Reviewed-by: Gode, Sebastian <sebastian.gode@t-systems.com> Co-authored-by: Hasko, Vladimir <vladimir.hasko@t-systems.com> Co-committed-by: Hasko, Vladimir <vladimir.hasko@t-systems.com>
3.4 KiB
Endpoint Monitoring overview
EpMon is a standalone python based process targeting every OTC service. It finds service in the service catalogs and sends GET requests to the configured endpoints.
Performing extensive tests like provisioning a server is giving a great coverage, but is usually not something what can be performed very often and leaves certain gaps on the timescale of monitoring. In order to cover this gap EpMon component is capable to send GET requests to the given URLs relying on the API discovery of the OpenStack cloud (perform GET request to /servers or the compute endpoint). Such requests are cheap and can be performed in the loop, i.e. every 5 seconds.
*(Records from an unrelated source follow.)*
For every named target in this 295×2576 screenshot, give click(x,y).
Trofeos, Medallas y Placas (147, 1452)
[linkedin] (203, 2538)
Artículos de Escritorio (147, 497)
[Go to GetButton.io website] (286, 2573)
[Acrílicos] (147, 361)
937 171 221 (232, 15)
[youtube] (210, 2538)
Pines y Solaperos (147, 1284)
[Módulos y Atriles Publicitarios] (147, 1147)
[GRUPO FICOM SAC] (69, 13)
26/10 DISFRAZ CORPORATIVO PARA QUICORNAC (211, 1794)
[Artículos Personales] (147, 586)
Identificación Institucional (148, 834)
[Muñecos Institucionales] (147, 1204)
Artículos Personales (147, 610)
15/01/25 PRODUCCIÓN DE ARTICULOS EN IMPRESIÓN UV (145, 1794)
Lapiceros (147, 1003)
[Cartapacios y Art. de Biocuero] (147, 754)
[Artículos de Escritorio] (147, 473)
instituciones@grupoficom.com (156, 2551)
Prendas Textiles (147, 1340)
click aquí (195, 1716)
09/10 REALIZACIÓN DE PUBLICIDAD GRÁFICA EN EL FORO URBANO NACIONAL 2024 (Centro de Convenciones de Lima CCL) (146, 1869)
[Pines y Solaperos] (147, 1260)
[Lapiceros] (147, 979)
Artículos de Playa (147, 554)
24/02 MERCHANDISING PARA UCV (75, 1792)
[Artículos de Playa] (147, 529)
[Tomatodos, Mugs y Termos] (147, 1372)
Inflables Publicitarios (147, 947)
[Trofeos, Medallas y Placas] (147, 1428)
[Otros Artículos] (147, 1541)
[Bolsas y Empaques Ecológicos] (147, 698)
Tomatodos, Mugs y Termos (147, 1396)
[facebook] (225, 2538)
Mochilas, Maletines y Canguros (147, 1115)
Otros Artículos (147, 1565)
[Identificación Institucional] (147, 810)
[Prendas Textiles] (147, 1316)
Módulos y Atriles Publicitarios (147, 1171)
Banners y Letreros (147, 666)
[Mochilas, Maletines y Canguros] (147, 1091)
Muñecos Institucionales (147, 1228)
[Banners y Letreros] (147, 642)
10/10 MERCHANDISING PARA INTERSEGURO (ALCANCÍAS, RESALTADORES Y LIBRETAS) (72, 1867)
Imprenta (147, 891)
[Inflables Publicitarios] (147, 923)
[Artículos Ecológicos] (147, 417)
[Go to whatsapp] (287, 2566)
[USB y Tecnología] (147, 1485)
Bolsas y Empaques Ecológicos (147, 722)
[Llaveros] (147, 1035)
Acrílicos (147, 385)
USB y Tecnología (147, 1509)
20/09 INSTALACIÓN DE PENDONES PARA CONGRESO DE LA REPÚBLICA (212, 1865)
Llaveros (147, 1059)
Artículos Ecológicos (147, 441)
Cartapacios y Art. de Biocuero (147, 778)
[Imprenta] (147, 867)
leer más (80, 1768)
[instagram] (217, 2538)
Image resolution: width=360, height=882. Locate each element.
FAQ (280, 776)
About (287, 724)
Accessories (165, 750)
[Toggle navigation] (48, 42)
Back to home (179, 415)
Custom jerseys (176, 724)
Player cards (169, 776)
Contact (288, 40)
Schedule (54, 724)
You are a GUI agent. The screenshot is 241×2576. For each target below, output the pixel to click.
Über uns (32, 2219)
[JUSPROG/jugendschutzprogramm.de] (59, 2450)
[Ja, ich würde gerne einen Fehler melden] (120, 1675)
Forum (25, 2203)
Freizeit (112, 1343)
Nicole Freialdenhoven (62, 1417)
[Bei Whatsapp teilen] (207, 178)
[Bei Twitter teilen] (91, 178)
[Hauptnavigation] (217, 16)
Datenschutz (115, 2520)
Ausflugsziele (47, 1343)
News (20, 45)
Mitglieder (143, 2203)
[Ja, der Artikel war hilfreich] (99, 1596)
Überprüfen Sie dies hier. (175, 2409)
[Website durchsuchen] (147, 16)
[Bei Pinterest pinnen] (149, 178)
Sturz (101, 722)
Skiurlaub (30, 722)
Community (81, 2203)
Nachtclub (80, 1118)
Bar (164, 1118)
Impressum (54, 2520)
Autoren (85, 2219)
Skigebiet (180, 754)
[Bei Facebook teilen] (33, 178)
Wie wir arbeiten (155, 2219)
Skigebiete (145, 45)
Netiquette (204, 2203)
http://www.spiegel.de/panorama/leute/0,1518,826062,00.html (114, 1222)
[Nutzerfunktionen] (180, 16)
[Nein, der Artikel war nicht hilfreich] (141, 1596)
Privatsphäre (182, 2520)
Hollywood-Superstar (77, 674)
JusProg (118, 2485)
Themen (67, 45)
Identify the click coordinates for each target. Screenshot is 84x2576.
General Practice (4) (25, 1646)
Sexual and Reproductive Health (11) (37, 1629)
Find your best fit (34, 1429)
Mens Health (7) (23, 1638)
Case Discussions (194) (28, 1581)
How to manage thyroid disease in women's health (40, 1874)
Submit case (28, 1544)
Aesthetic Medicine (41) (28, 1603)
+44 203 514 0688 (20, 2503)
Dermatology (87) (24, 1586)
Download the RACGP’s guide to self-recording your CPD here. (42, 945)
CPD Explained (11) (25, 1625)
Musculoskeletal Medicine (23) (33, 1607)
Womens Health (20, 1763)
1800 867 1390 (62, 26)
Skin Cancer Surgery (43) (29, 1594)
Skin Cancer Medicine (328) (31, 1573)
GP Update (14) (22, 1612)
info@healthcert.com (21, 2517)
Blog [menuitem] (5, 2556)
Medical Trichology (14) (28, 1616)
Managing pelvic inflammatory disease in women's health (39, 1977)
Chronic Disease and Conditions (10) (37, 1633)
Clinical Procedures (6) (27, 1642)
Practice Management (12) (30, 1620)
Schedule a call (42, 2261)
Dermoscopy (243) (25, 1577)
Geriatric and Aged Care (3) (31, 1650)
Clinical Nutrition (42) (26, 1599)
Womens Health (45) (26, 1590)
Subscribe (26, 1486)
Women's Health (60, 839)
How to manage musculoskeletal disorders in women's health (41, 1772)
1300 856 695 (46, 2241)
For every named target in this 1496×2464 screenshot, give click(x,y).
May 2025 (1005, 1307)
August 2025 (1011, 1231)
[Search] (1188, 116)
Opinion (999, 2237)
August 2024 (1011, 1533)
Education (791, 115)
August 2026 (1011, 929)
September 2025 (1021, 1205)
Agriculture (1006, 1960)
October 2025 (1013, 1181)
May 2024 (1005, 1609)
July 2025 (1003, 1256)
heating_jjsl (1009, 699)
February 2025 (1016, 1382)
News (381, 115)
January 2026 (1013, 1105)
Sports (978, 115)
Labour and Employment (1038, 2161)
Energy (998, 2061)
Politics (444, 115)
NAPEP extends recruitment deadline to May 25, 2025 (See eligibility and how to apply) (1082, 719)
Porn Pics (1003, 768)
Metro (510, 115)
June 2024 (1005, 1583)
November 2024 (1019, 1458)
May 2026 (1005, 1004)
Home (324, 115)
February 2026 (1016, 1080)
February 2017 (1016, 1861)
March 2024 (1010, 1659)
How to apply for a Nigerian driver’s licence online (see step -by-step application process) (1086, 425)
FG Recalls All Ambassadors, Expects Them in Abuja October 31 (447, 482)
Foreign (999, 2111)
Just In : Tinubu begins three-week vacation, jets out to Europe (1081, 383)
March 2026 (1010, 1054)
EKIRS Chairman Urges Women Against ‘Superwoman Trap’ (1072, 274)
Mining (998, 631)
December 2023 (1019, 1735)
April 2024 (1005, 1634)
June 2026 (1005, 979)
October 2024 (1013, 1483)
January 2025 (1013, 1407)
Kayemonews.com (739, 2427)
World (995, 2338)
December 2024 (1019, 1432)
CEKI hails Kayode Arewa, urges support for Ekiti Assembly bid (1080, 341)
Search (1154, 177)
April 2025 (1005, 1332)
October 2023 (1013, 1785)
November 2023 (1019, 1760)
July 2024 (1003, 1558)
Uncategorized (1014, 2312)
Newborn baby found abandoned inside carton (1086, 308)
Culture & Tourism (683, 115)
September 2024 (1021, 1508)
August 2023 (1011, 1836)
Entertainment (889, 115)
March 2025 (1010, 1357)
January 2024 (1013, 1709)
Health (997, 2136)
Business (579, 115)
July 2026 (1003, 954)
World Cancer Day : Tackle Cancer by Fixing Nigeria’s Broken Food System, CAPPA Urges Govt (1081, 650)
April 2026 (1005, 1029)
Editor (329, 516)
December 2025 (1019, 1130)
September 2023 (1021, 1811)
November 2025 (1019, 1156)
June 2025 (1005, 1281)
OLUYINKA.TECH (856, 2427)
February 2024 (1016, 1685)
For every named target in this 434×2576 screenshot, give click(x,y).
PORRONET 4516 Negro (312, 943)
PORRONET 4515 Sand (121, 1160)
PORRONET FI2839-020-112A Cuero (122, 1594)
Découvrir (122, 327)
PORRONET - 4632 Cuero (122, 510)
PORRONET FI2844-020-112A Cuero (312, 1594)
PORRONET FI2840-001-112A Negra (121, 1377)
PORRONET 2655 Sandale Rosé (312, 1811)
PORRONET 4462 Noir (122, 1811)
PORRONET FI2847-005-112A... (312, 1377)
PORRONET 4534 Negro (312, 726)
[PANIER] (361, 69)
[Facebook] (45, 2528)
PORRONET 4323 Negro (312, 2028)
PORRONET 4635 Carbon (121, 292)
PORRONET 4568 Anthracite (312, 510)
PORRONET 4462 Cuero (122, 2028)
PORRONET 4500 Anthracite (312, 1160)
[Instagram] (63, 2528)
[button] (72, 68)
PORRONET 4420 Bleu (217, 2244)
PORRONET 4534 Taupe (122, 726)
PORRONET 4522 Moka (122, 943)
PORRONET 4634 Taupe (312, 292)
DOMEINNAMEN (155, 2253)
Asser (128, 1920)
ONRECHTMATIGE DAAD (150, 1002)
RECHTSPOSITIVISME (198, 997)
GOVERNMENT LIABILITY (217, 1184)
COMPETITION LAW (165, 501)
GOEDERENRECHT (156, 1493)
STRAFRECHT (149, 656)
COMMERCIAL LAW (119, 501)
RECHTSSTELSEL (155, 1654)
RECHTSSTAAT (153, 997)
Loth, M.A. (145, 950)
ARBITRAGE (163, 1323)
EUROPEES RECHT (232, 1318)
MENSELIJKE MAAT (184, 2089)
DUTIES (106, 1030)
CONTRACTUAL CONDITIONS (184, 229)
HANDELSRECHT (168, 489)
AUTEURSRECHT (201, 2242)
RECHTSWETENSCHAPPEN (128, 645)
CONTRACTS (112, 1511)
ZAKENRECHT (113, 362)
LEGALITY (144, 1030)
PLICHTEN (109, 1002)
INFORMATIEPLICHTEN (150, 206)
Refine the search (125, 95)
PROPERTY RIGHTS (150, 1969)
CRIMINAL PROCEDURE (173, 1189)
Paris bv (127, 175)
Latency of those calls, as well as the return codes, are being captured and sent to the metrics storage.
Currently EpMon configuration is located in stackmon-config: https://github.com/opentelekomcloud-infra/stackmon-config/blob/main/epmon/config.yaml
And defines the query HTTP targets (urls) for every single OTC service.
Service entry in OTC Service Catalog (https://git.tsi-dev.otc-service.com/ecosystem/service_catalog) is a prerequisite to enable service to be queried by EpMon. If there are multiple entries in service catalog, such service entries can be marked for skip in case they are obsolete. EpMon config.yaml only defines the service queries but doesn't say how and when to use them. For actual use across different monitoring sources and targets the configuration matrix is defined in: https://github.com/opentelekomcloud-infra/stackmon-config/blob/main/config.yaml
In the following example autoscaling service confiration in EpMon is shown:
as:
service_type: as
sdk_proxy: auto_scaling
urls:
- /
- /scaling_group
- /scaling_configuration
- /scaling_policy
as_swiss:
service_type: as
sdk_proxy: auto_scaling
urls:
- /
- /scaling_group
- /scaling_configuration
as_skip_v1:
service_type: asv1
urls: []
There are 3 entries of autoscaling service.
- "as" entry is default one and used for public cloud regions.
- "as_swiss" entry is specific for Swisscloud
- "as_skip_v1" entry is entry to be skipped from EpMon
By default all entries in service catalog are triggered for EpMon.
The mandatory parameter for all entries is "service_type". This must match the service_type entry in service catalog.
Another important parameter is "sdk_proxy". This attribute identifies which otcextension module should be used for execution of HTTP GET queries.
The most important parameter is "urls". It defines list of URLs which will be triggered for the specific service. As service_type is known then not full url is required to be defined but only required is its path which appears after predefined url from service catalog.
If some specific service (or some specific service version) is supposed to be skipped from endpoint monitoring then it must defined in epmon config with urls parameter setting the empty list. This ensures that even default queries from service catalog are overwritten by the empty list in this config. In this example service type asv1 (entry from service catalog) is not being triggered by EpMon at all as it contains empty urls list.
Collected response codes and response times are sent to graphite for further processing by Metrics Processor.